Despite the naive storylines about interstellar travel in science fiction, biological creatures weren’t picked by Darwinian evolution to survive journeys between the stars. Such a journey would necessarily span many generations, since even at the speed of light it would take tens of thousands of years to travel between stars in the disk of our galaxy and ten times longer through its halo. If we ever come across traces of aliens, it will likely come in the form of technology rather than biology. Technological debris may have accumulated in interstellar space over the past billion years, just as plastic bottles have accumulated on the surface of the ocean. The chance of discovering extraterrestrial technological relics can easily be derived from their Number per volume unit near us instead of the Drake equationwhich applies only to communication signals from living civilizations.
In a recent podcast about my book Extraterrestrials, I was asked whether extraterrestrial intelligence should be expected to follow the rational underpinning of morality, as the German philosopher neatly put it Immanuel Kant. This would worry us during an encounter. Based on human history, I have expressed doubts that morality would bring a global commitment to all intelligent beings in the world Milky Way.
Instead, a code of conduct that enables systems of extraterrestrial technology to use the galaxy would also make it more likely that we would encounter aliens for the first time. In practice, this rule will function as a kind of Darwinian evolution by natural selection, favoring systems that can last for long periods and distances; and multiply quickly and spread at the highest speed with self-repairing mechanisms that reduce damage on their journey. Such systems may by now have reached the habitable zones around all the stars in the Milky Way, including our sun. Most of the stars educated Billions of years ago ours, and technological equipment sent from habitable planets in their vicinity, may have preceded us by enough time to rule the galaxy before we exist as a technological species.
Our own artificial intelligence systems are likely to replace many functions of human intelligence in the next decade. It is therefore reasonable to imagine AI systems connected to 3-D printers that replicate on planetary surfaces and adapt to changing circumstances through machine learning as they travel between planets. They could hibernate during long journeys and turn on near stars using starlight to recharge their energy supplies. With this in mind, it is conceivable that the flat thin structure that could have characterized the interstellar object ‘Oumuamua was meant to collect sunlight and recharge its batteries. The same dish could also have served as a receiver for communication signals from probes already deposited on habitable planets such as Earth or Mars.
And when we talk about such probes – if one or more of the unidentified aerial phenomena (UAP) discussed in the Pentagon report to Congress are potentially extraterrestrial in origin, then scientists have an obligation to decipher their purpose by collecting more data on their behavior . Because of the long time delay of any signals from their place of origin, these objects are likely to act autonomously. How can we tell if an autonomous alien AI system is a friend or an enemy?
First impressions can be misleading, as in the story of the Trojan Horse used by the Greeks to invade the city of Troy and win the Trojan War. Hence, we should first examine the behavior of alien probes to find out what kind of data they are looking for. Second, we should examine how they react to our actions. And since we have no other choice, we should draw their attention in ways that advance our interests.

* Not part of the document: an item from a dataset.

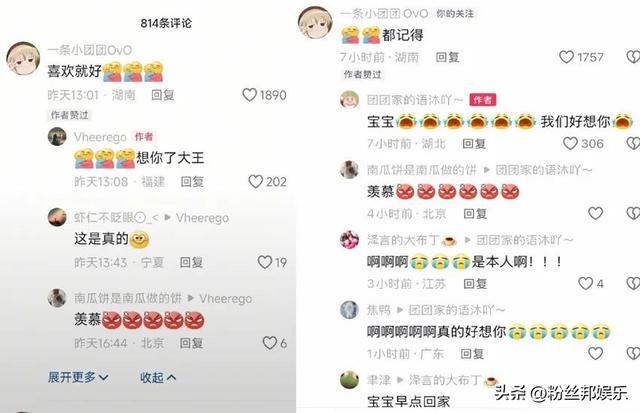Image resolution: width=640 pixels, height=413 pixels.
Task: Open 一条小团团OvO avatar on left panel
Action: (x=23, y=58)
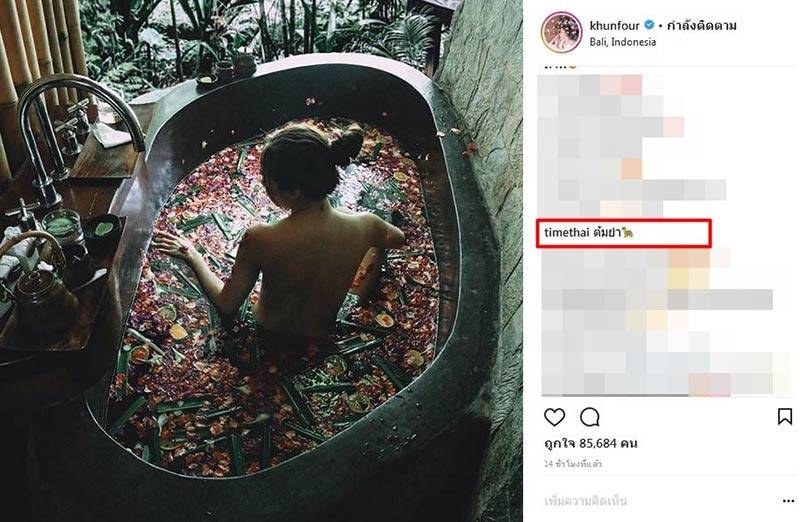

But most importantly, humanity should avoid sending mixed messages to these probes as it would confuse our interpretation of their response. Any decision on how to act must be coordinated by an international organization such as the United Nations and consistently monitored by all the world’s governments. In particular, it would be wise to invoke a forum made up of our most accomplished experts in computers (to interpret the meaning of any signal we intercept), physics (to understand the physical properties of the systems with which we interact) and put together strategy (to coordinate the best policies to achieve our goals).
Ultimately, we may need to use our own AI to properly interpret the alien AI. The experience will be as humble as relying on our children to understand new content on the internet by admitting that their computer skills are better than ours. The quality of expertise and AI could be more important than physical strength or natural intelligence in determining the outcome of a technological battlefield.
Since we are the smartest species on earth, we have our fate under control so far. This may no longer apply after our encounter with alien AI systems. Hence, technological maturity acquires a sense of urgency for Darwinian survival in the global competition of Milky Way civilizations. Only when we are sufficiently advanced can we overcome threats from alien technological devices. We hope that our AI systems will outsmart the aliens in the galactic race. Just like in the Shootings of the Wild West, the Survivors could be the first to draw a gun without hesitation.
This is an opinion and analysis article; the views of the views Author or authors are not necessarily those of Scientific American.